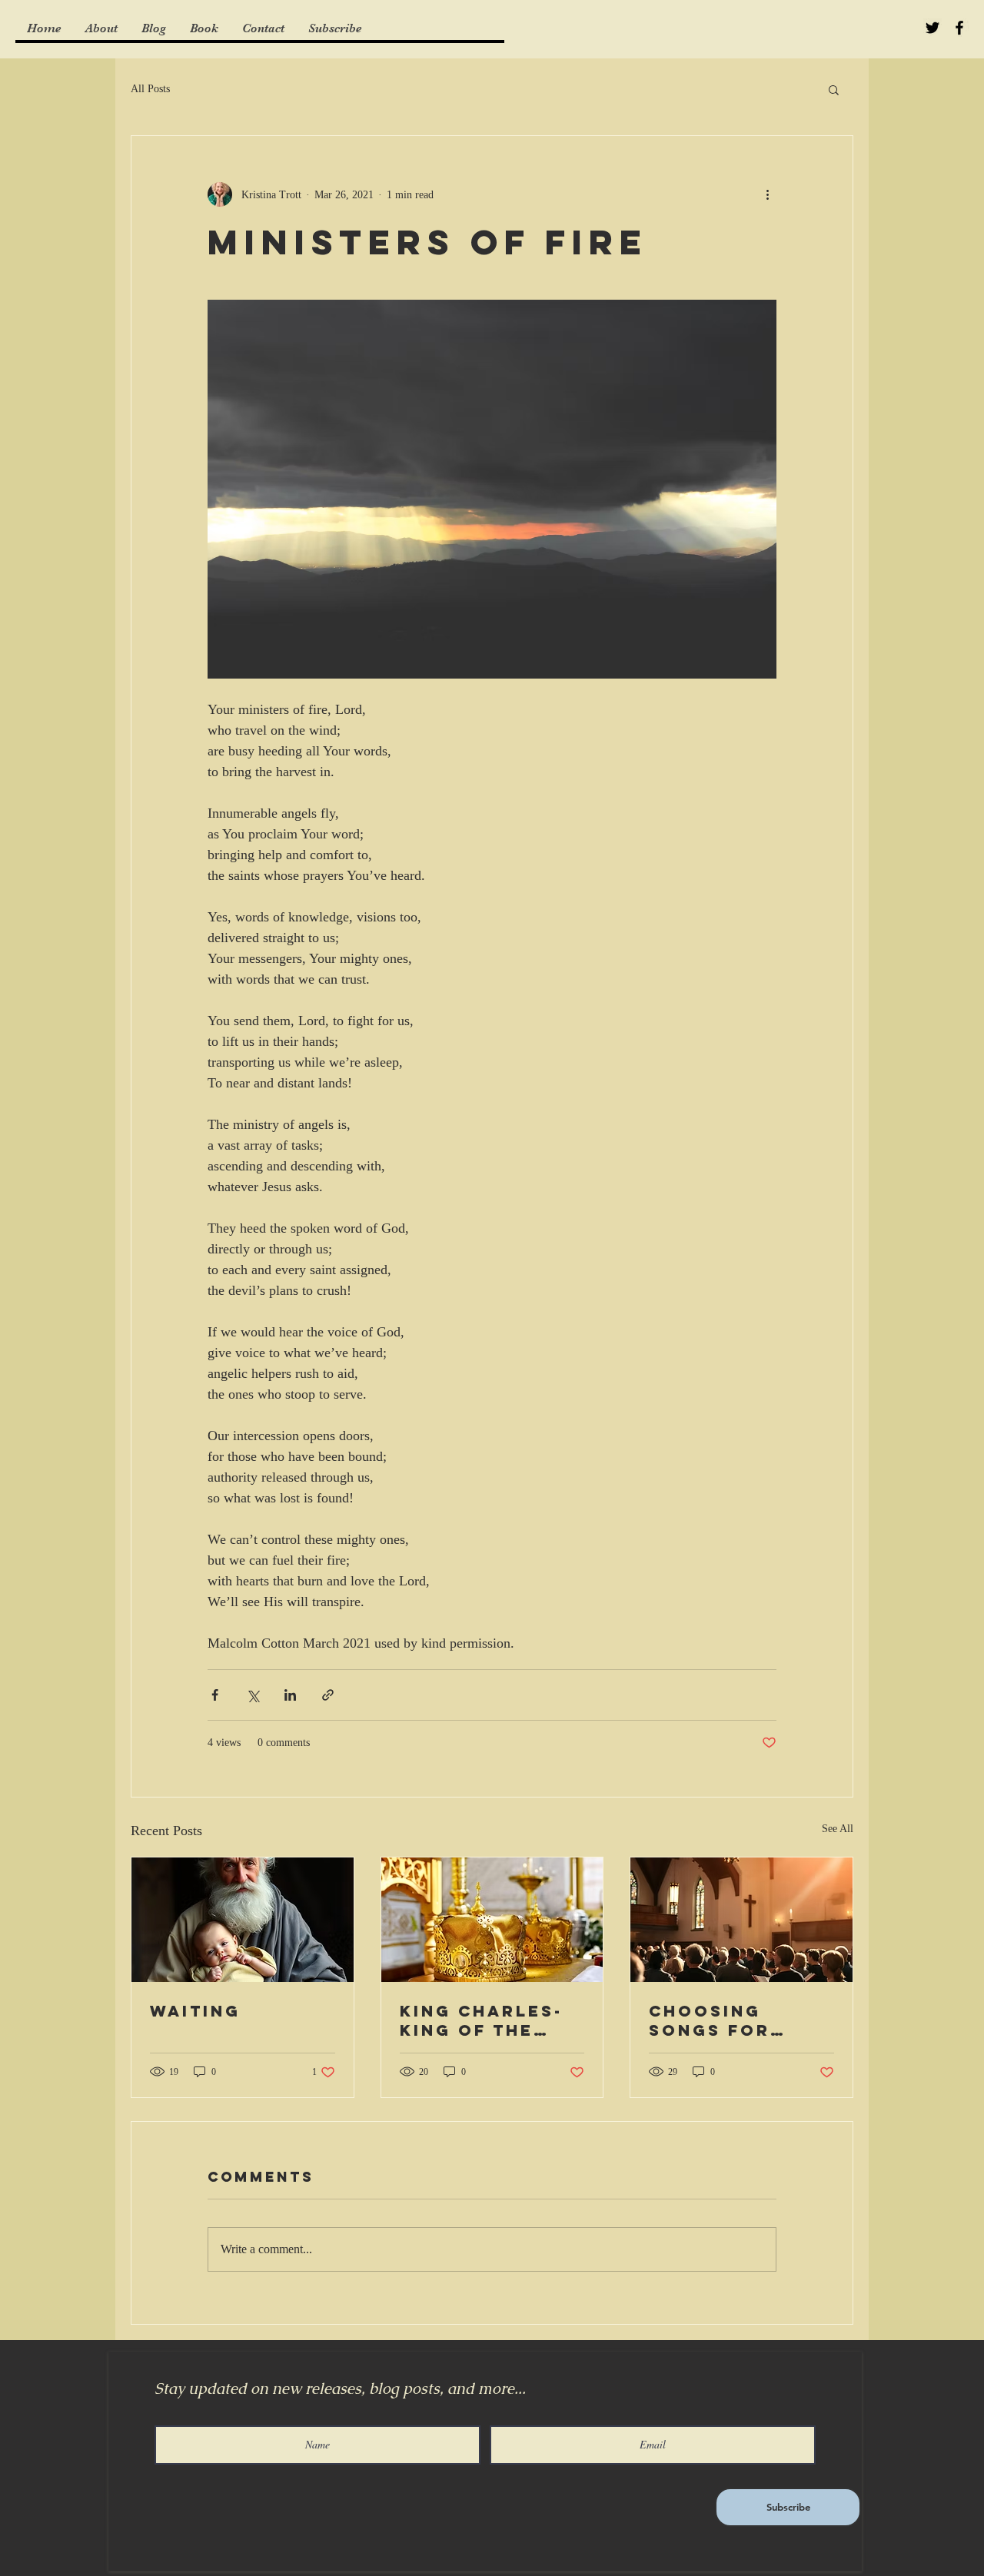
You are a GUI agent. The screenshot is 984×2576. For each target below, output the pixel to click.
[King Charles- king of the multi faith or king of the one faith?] (492, 1919)
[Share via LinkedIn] (290, 1695)
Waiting (195, 2010)
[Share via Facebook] (215, 1695)
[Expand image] (492, 489)
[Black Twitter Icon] (932, 27)
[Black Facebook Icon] (959, 27)
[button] (833, 89)
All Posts (150, 89)
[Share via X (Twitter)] (252, 1695)
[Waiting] (242, 1919)
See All (837, 1828)
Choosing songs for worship (709, 2020)
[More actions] (767, 194)
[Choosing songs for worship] (741, 1919)
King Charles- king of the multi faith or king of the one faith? (492, 2020)
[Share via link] (328, 1695)
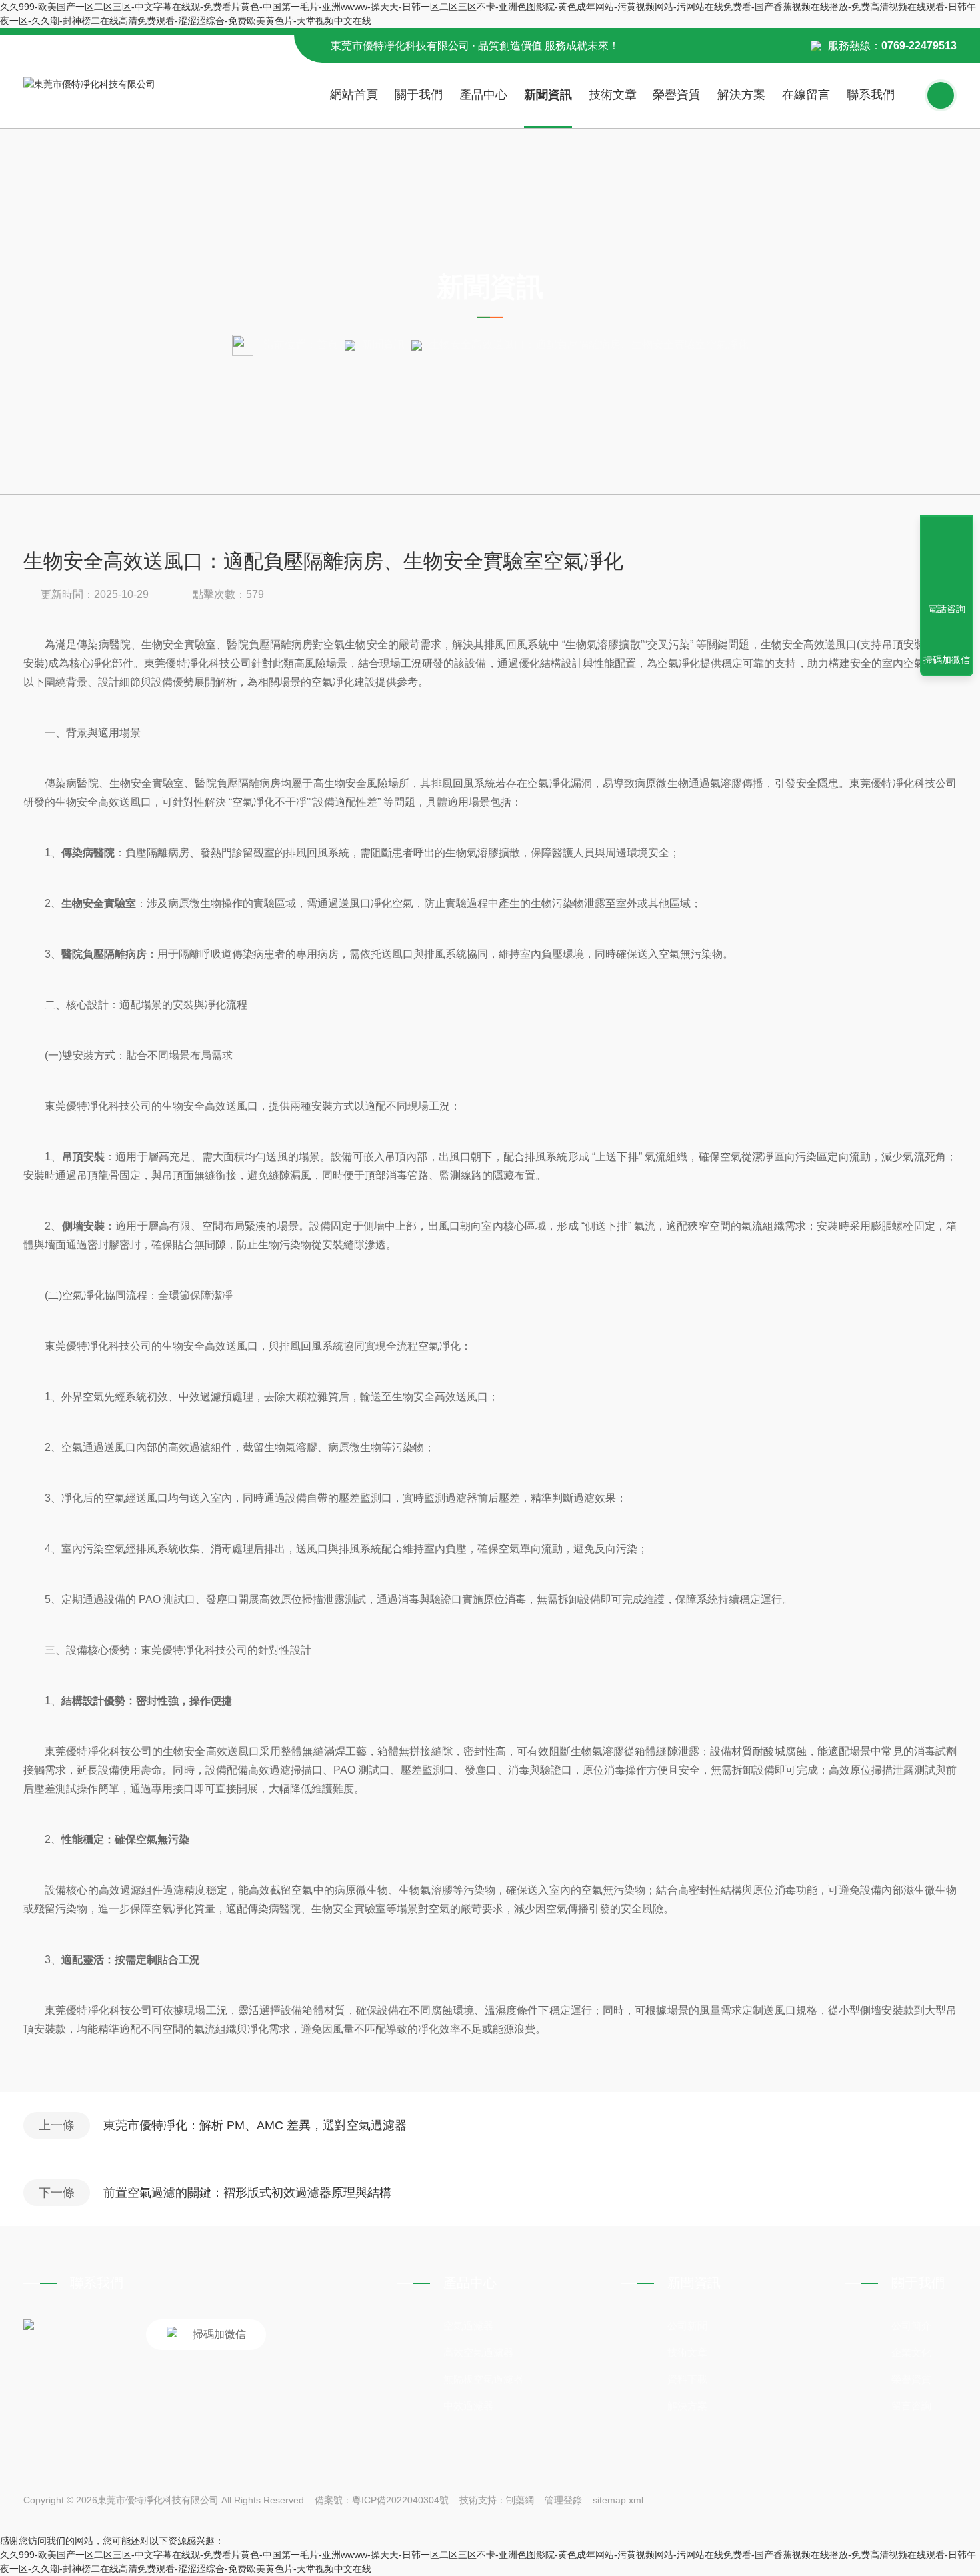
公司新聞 (687, 2325)
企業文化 (911, 2352)
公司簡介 (911, 2325)
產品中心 (483, 94)
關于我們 (419, 94)
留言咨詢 (911, 2405)
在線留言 (806, 94)
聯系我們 (871, 94)
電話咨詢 (946, 608)
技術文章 (613, 94)
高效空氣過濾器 (478, 2352)
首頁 (327, 344)
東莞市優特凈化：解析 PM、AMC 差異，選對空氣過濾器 (255, 2125)
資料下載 (687, 2379)
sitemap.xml (618, 2500)
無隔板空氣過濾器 (483, 2379)
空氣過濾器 (468, 2325)
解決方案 (741, 94)
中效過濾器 (468, 2405)
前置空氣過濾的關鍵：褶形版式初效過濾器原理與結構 (247, 2192)
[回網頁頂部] (946, 560)
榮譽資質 (677, 94)
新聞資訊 (548, 94)
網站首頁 (354, 94)
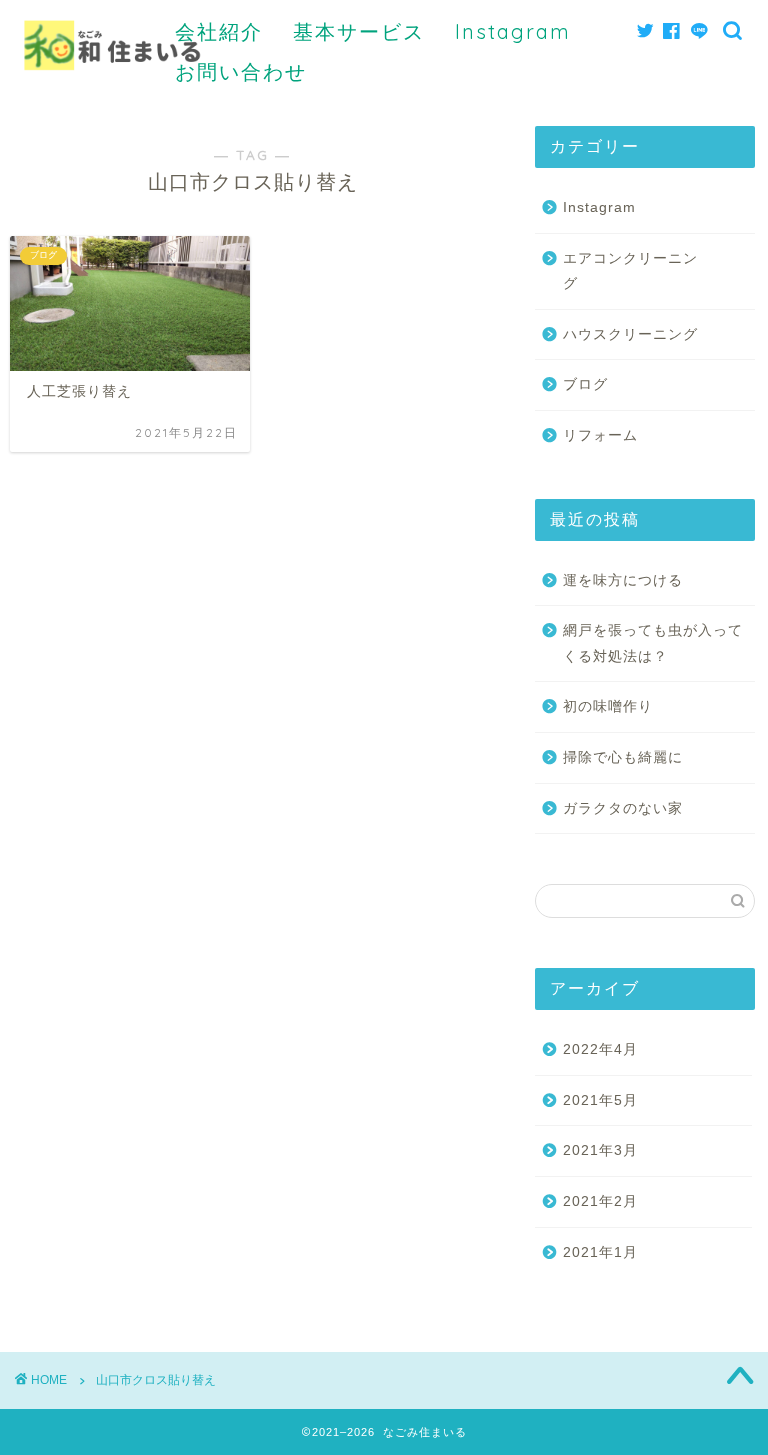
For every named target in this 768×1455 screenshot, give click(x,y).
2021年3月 (600, 1150)
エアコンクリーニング (630, 271)
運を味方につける (623, 580)
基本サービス (359, 31)
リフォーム (600, 435)
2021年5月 (600, 1100)
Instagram (513, 31)
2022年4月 (600, 1049)
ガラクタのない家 (623, 808)
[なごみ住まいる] (112, 89)
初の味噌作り (608, 706)
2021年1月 (600, 1252)
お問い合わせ (241, 71)
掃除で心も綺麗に (623, 757)
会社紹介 (219, 31)
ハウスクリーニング (630, 334)
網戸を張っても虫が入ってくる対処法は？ (653, 643)
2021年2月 (600, 1201)
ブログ (585, 384)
◆ ◆ ◆ ◆ ◆ ◆ ◆
• [DIRECTIONS]: From the listing above, work out the number of lines that contain "Icon" and give only that.

• [EXPECTED OUTPUT]: 2